You asked about advice on Egypt. I will tell you a few things I know that will make your trip successful and way more enjoyable than any tour.
You get your ass to Cairo. You stay at the Mena House hotel in Gizeh and tour the Pyramids. Hopefully they will be open while you are there. The food in Egypt sucks but the Mena house is ok. If you stay in Cairo, the Sheraton or the Nile Hilton are just fine but boring. If the food drives you nuts, there is a food court in the hilton that is ok. Take a few tours around, but get a private guide and insist he not take you to any papyrus or alabaster museums unless you really want to go. Beware of the touts at the Egyptian museum. After the tour,they will try and get you straight in to a perfume shop. Do not bother. You will get ripped off.
Don't fly to Aswan. Take the overnight sleeper train. You shouldn't miss Cairo station at night. Beware of the shoe shine boys. They quote you a price and only shine one shoe. Snarl at them and they will do the other.
Before you leave book a very high end Nile Cruise. The cheaper ones are awful and avoid faluccas at all cost. Moevenpick I hear does a great cruise. Try and pick up a personal guide at all the stops along the way especially the Valley of the Kings and Queens.
When in Aswan, stay at the Catarac hotel. Its a grand old african hotel like the Mena house. Spend a couple of days and take the early morning flight to Abu Simbal. It is amazing and not to be missed.
When you get to Luxor, have a bite at the best restaurant in town. McDonalds and it is air conditioned. Book the luxury coach...be sure to get the luxury coach...to the boat to take you to Sharm el Shek. Do not stay in Sharm, but take a taxi to Dahab. It is a quiet kind of hippy town on the Red Sea with diving, outdoor movies and pretty good food. Tons of Israeli kids. Do not stay at the luxury hotels here. They are dead as tombs. Get a nice hotel on the beach for no money. This is the kind of place where the less you spend, the more fun you will have. Go visit Santa Katarina if you feel like it otherwise go up to Taba, cross into Eilat....but keep going to Jordan and visit Petra. Book the hotel just at the entrance to the canyon. It is well worth it. Rent a car, go up to Wadi Rum where Laurence travelled and took Aquaba. Head up the Kings Hiway and check out the crusader castles along the way. Drop down to the Dead Sea and stay at the moevenpick hotel for a couple of nights. The finest spa on the dead sea with mud baths, infinity pools, and American steaks. You can go up to Amman and if you do, go to the local museum and see some of the original dead sea scrolls. You can cross over the Allenby bridge across the Jordan to the west bank and take a taxi to Jerusalem. Then I am sure you know what to do.

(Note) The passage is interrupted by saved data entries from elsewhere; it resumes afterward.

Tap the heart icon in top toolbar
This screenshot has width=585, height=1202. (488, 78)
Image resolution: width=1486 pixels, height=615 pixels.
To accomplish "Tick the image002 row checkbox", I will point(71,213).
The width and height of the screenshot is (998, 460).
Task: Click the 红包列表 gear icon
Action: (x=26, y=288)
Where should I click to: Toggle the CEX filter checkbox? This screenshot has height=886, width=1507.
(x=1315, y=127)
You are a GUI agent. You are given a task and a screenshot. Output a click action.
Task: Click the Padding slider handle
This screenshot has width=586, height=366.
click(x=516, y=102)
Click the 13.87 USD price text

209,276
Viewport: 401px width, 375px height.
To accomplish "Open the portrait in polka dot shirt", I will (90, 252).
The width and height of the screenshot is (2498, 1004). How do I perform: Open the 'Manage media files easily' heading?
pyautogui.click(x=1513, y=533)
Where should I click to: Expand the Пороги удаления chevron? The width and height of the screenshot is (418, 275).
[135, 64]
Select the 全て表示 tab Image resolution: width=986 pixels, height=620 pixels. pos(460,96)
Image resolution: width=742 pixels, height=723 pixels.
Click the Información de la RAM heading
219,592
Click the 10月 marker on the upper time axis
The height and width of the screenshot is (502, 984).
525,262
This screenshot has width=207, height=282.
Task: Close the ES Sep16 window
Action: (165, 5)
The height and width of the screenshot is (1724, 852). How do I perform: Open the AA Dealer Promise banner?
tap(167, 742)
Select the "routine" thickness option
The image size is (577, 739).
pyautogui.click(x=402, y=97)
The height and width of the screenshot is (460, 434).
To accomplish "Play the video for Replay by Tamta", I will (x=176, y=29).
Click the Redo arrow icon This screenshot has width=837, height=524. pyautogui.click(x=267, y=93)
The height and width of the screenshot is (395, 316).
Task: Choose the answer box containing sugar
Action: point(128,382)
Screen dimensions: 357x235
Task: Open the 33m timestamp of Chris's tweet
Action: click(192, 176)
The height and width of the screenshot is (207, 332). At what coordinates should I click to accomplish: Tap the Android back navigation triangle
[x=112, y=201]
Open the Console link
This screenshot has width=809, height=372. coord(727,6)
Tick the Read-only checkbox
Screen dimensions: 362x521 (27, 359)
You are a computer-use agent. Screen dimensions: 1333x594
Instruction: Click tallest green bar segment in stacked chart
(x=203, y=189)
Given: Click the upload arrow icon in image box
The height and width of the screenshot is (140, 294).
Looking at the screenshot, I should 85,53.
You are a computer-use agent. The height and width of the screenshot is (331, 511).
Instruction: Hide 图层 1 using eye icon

You can believe it or not, but I hope this helps in your plans.

Winetalk.com
01-04-2006, 04:33 PM
http://www.museum-tours.com/tours/exten_001.htm
(extensions you mentioned)
http://www.museum-tours.com/tours/odyssey_001.htm

tour itself.

softball
01-04-2006, 04:42 PM
http://www.museum-tours.com/tours/exten_001.htm
(extensions you mentioned)
http://www.museum-tours.com/tours/odyssey_001.htm

tour itself.

The second one looks better to me. But seriously, I wouldn't do either. You don't need to. You can book tours locally. You will meet some interesting folks to travel with. Especially on the boat. And that overnight train ride to Aswan is amazing. I have not been to Alexandrian so can't comment.
You can also stay a night or two at the Windsor House if you want to experience Cairo. It was the british officers club during the war. Its old, funky, noisy,cool bar and far from luxurious but it is in a real neighbourhood with guys smoking hubbly bubblies everywhere. I love Cairo. Many don't because it is so huge and dirty. But it has history and character. Try riding the subway. That is a trip and a half.

Winetalk.com
01-04-2006, 07:11 PM
Thanks, but I kinda preffer some luxury in the developing countries when they are available. Nile cruise I am skipping, not my cup of tea. I accept your olive branch, as there are not too many people on Oprano I can talk about travels - the subject I am VERY MUCH interested in.

softball
01-04-2006, 08:30 PM
Thanks, but I kinda preffer some luxury in the developing countries when they are available. Nile cruise I am skipping, not my cup of tea. I accept your olive branch, as there are not too many people on Oprano I can talk about travels - the subject I am VERY MUCH interested in.
Cool. I love to talk travel. It is why I am a pornographer. It gives me the free time to pursue my first love. I had a job that paid me to travel the world, but I also had to work. With this "new" line of work, I do what I like.

softball
01-04-2006, 09:32 PM
http://www.touregypt.net/magazine/mag08012000/magf2a.htm

PornoDoggy
01-04-2006, 11:15 PM
100, 99 ...

Lisa
01-04-2006, 11:28 PM
Serge you surprised me. I was sure you'd take that olive branch, trod on it, and make olive oil...

softball
01-05-2006, 12:29 AM
Serge you surprised me. I was sure you'd take that olive branch, trod on it, and make olive oil...

Lisa, you travel much?

Lisa
01-05-2006, 12:34 AM
I have done...as a teenager with my family. A couple of trips as an adult, but right now I'm a single mum of 3, so travelling extensively is out of the question (apart from threatening to run away from home).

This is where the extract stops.